If your workplace has a culture where your colleagues take no accountability, show no vulnerability, keep score about who works the most hours in a day/week, let no obligation interfere with work, and sanction internal competition, then you might be working in an environment with a masculinity contest culture. These environments are most common in male-dominated industries, such as finance and tech start-ups. 

While it’s mostly men who create and perpetuate this workplace culture, women seeking career advancement often reluctantly join in—partaking in masculinity contest culture themselves to prove to their typically male executives that they’re in it to win.

Masculinity contest culture exhausts employees and reduces profitability. In these environments, employees suffer from depression, low psychological safety, lack of work/life balance, gender discrimination, sexual harassment, all of which lead to higher rates of turnover. Masculinity contest culture hurts everyone because “feminine” values such as caretaking and work/life balance are discouraged. According to leadership expert Jennifer Berdahl, “Men were saying they did not feel like they were ‘man enough’ if they took care of their kids or left work early to go to the doctor, or showed other physical signs of ‘non-manhood,’ like long hair or wearing an earring.”

Pixar released a charming new video showing how everyone loses in masculinity contest culture.

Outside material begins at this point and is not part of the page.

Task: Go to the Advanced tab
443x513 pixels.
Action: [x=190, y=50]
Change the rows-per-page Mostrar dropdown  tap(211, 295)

Take Action! If you work in an organization with masculinity contest culture, take the following actions to change it:

  1. Name the problem (masculinity contest culture).
  2. Accurately frame the problem as “making things better for everyone” rather than “making things better for women and people of color.”
  3. Implement interventions and trainings as part of the organization’s core mission.  
  4. Create a space where employees can raise questions and concerns without facing ridicule.
  5. Establish incentives for engaging in workplace behavior that rejects masculinity contest culture; and
  6. Provide protection against retaliation for people who are critical of masculinity contest culture.